The next table shows some food sources of potassium and how much potassium they hold.
|Potato, baked with skin||1 medium||926|
|Prune juice||6 fluid ounces||528|
|Plums, dried (prunes)||½ cup||637|
|Orange juice||6 fluid ounces||372|
|Tomato juice||6 fluid ounces||417|
|Raisin bran cereal||1 cup||362|
|Artichoke, cooked||1 medium||343|
|Lima beans, cooked||½ cup||485|
|Acorn squash, cooked||½ cup (cubes)||448|
|Spinach, cooked||½ cup||420|
|Sunflower seeds||1 ounce||241|
The epidemiological data suggest that a modest increase in fruit and vegetable intake (rich sources of dietary potassium), especially in those with hypertension and/or relatively low potassium intakes, could significantly reduce the risk of stroke.
Increasing potassium intake by consuming a diet rich in fruit and vegetables may help lower blood pressure and may have other health benefits. Supplemental potassium might help lower blood pressure in some individuals, but potassium supplements should only be used in consultation with a medical provider.
Multivitamin supplements contain potassium but doses higher than 99 mg are prescribed to prevent and treat potassium depletion and hypokalemia. Intake of very high doses of potassium, as a part of a treatment of hypokalemia, must be prescribed by a doctor which will monitor serum potassium levels. Because of possible serious side effects, before taking potassium supplements consult your healthcare provider.

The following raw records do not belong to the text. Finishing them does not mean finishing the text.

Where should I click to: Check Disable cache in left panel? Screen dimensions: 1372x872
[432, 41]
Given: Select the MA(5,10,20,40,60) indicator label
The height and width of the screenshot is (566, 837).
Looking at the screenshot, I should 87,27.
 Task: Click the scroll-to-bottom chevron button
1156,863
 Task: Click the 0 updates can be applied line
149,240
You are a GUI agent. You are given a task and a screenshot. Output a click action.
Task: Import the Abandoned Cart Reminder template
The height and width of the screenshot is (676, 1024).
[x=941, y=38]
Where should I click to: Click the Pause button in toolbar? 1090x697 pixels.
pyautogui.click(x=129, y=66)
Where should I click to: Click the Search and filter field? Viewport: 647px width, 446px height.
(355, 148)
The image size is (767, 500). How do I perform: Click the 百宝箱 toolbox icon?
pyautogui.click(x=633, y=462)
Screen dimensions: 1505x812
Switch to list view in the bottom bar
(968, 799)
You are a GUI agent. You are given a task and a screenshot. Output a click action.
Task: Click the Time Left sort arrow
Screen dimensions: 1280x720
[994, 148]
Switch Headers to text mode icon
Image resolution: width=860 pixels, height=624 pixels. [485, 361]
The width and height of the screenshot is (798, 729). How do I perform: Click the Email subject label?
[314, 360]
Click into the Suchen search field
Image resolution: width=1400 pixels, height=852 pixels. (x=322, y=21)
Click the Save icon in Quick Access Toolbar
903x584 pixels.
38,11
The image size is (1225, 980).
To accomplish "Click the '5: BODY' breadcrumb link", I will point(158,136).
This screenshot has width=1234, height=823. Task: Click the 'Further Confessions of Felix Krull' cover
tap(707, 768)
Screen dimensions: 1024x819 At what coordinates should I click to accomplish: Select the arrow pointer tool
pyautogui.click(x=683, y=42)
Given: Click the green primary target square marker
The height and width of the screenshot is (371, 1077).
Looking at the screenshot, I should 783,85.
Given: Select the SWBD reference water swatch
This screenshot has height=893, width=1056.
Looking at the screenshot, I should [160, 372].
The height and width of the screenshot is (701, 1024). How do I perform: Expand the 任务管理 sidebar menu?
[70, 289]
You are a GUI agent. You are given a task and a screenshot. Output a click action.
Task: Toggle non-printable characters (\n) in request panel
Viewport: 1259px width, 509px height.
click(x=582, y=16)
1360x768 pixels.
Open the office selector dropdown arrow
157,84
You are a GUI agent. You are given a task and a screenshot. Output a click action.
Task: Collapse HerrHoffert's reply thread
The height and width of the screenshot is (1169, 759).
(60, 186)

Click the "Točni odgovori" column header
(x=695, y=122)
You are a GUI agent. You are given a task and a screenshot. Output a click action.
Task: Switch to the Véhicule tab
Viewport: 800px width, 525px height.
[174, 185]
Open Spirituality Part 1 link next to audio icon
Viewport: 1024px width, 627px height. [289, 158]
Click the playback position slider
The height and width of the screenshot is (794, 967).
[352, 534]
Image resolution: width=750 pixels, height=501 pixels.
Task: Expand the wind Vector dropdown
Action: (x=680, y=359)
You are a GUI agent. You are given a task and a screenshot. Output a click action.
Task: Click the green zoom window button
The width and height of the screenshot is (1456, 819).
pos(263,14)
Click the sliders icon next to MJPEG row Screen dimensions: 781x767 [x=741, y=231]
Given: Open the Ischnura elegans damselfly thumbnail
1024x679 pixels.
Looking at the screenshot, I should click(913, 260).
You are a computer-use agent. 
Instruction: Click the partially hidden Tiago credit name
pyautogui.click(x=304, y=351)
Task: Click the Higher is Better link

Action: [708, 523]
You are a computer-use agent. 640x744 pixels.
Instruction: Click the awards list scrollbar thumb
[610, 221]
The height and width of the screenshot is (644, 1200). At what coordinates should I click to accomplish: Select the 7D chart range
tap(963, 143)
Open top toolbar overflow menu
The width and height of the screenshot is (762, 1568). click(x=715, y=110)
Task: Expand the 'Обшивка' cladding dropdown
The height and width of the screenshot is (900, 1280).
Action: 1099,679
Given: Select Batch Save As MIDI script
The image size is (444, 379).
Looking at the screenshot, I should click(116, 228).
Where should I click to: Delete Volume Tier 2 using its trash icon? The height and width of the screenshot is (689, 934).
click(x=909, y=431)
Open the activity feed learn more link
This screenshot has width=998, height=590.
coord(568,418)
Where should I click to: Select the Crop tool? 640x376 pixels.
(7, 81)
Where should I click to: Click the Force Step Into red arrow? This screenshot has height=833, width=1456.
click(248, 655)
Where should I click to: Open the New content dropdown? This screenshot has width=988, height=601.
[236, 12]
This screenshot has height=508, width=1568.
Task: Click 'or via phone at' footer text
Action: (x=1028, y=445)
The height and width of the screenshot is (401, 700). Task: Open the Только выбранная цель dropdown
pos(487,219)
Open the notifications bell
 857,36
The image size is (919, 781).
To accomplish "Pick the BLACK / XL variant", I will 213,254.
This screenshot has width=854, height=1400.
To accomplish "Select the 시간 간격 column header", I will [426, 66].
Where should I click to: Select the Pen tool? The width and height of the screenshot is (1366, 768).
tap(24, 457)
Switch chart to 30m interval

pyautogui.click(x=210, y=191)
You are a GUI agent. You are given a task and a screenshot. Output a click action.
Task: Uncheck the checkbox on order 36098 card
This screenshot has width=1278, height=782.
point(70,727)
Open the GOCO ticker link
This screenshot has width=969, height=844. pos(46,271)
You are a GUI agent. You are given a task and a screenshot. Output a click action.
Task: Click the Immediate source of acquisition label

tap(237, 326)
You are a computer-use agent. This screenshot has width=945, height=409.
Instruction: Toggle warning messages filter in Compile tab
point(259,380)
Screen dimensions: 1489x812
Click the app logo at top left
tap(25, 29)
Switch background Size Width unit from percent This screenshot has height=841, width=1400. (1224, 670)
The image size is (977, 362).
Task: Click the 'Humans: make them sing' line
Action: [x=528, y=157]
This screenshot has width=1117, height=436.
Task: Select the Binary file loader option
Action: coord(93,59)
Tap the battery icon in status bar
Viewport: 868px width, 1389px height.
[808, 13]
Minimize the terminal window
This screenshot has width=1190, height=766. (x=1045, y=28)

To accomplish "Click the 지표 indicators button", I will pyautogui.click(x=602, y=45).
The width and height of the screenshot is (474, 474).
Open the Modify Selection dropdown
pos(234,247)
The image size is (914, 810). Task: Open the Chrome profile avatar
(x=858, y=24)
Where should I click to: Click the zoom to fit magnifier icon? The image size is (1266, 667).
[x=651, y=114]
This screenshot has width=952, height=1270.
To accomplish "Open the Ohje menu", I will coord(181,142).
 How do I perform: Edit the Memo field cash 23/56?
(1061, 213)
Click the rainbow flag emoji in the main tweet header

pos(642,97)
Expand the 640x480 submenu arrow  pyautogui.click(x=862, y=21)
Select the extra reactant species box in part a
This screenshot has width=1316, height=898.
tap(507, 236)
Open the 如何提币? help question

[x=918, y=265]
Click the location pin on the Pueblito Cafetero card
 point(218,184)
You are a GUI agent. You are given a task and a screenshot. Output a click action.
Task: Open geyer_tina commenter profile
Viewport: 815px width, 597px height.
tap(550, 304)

Hyperkalemia occurs when potassium intake exceeds the capacity of the kidneys to eliminate it.
Conditions that increase the risk of hyperkalemia are:
- acute or chronic renal (kidney) failure,
- the use of potassium-sparing diuretics,
- insufficient aldosterone secretion (hypoaldosteronism).
Gastrointestinal symptoms are the most common side effects of potassium supplements, including nausea, vomiting, abdominal discomfort, and diarrhea. Taking potassium with meals or taking a microencapsulated form of potassium may reduce gastrointestinal side effects. The most serious adverse reaction to potassium supplementation is hyperkalemia.
Linus Pauling Institute recommends increasing potassium intake to at least 4.7 grams/day by increasing consumption of potassium-rich foods, especially fruit, vegetables, and nuts.